But I think it's important to remind everyone what's actually happening as a result of this, too. We've obviously had in your story as an example of this, the hounding and the canceling of lawyers or academics who don't conform. By the way, I think canceling is actually too mild of a term. These people are essentially the goal is to disappear them from public life. The revoked invitations to outside speakers at university or their harassment at the hands of chanting mobs.
If they do end up speaking, I'm reminded of U.S. Court of Appeals Judge Kyle Duncan, who was treated outrageously at Stanford. The Wall Street Journal wrote about that some. The changing of curriculum in law schools. And then, of course, most vividly and recently, the anti-Semitism and embarrassing behavior of law school students who took part in the riots and campus shutdowns after Hamas's attack on Israel on October 7th.

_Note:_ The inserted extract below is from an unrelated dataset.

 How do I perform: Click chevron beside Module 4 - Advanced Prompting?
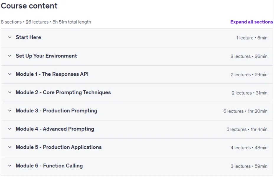tap(10, 129)
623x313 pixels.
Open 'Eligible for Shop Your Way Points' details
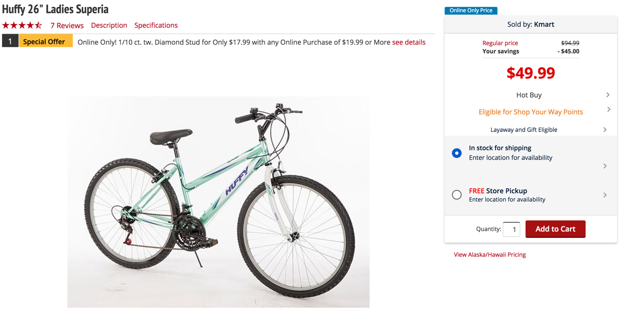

Am I missing anything? I mean, how else has this been playing out? Yeah, well, those are the visible things and things kind of above the waterline. Bill Ackman, the Harvard donor who's kind of had the scales fall from his eyes after October 7th, wrote in a very important essay the same day that Claudine Gay resigned Harvard's presidency after her disastrous performance in the congressional hearing with several university presidents. He wrote about how antisemitism is the canary in the coal mine, that wherever it pops up,
It's a signal that there are lots of problems underneath, pathologies, moral corruption, academic relativism, all host of things that is wrong with higher education that's now been this crisis in higher ed that's been thrust into our national discourse. And October 7th and the reaction to it really has shown how both faculty and university administrative leaders are
are failing to instill the appropriate campus climate, just the ability to have civil discourse, the ability to have dialogue and open inquiry. You know, university leaders are quite good at instilling whatever cultures or values they want, be it entrepreneurship, public service, social justice, what have you. This dedication to talking around issues and, you know, being civil about it and things like that, not screaming at federal judges, as you said, in the in the
Stanford example, where the DEI dean herself egged on the mob, screaming at the judge, we hope your daughters get raped and things like this. That all is above the waterline. What's going on below, though, is, again, inculcating these lawyers with the idea that certain views are not allowed in polite society. And it's not just DEI. For example, Paul Clement, former U.S. Solicitor General, possibly the very best lawyer
certainly appellate lawyer in the country, had to leave his firm after winning a Supreme Court argument in a Second Amendment case, Bruin, a couple of years ago with his partner, Aaron Murphy, because his firm, Kirkland & Ellis, which was in years past thought to be one of the more conservative big law firms,
His partners seemed squeamish about that, or they used the excuse that their clients, their corporate transactional clients, didn't like it. It's kind of reminiscent of what happened in the '50s and '60s when law firm leaders wrung their hands and said, "Well, we'd like to hire more black lawyers, but our clients won't stand for it." You've been talking about some of the factors that go into this, and specifically the ideology, but you name a couple of other ones too.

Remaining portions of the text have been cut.